■ **EXERCISE GOAL**: How many lines of these records hold the string "will"? Reply with the number alone.

___ DATA TO USE ___

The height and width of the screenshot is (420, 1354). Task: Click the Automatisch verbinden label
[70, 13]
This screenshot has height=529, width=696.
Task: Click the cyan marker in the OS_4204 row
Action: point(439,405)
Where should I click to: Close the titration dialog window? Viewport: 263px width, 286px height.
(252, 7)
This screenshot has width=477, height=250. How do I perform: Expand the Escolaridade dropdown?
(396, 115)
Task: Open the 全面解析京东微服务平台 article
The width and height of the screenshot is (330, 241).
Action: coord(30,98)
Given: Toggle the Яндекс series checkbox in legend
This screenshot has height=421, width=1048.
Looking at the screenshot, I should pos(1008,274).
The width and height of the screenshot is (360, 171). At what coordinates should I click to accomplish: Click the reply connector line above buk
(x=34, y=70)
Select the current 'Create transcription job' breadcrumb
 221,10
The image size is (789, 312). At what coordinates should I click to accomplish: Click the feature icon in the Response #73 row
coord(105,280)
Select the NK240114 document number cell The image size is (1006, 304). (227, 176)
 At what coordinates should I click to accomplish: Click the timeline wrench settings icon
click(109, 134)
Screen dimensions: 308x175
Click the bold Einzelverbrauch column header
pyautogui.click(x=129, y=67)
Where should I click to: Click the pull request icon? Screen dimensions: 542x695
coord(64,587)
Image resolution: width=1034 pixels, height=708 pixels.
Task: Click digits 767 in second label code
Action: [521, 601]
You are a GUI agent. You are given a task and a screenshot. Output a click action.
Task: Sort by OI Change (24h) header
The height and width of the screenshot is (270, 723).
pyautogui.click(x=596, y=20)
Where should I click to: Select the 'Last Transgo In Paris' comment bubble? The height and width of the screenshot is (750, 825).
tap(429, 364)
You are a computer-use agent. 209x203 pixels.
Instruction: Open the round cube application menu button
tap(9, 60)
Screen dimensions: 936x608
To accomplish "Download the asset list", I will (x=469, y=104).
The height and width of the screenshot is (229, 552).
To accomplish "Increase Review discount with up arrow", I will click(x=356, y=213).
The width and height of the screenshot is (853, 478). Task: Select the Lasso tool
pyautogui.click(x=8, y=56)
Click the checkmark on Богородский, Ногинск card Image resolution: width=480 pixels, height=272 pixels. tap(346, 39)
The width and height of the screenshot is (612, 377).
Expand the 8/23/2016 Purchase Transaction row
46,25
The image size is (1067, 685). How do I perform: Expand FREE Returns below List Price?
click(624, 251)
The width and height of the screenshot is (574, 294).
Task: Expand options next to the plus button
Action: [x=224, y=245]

___

■ **EXERCISE RESPONSE**: 2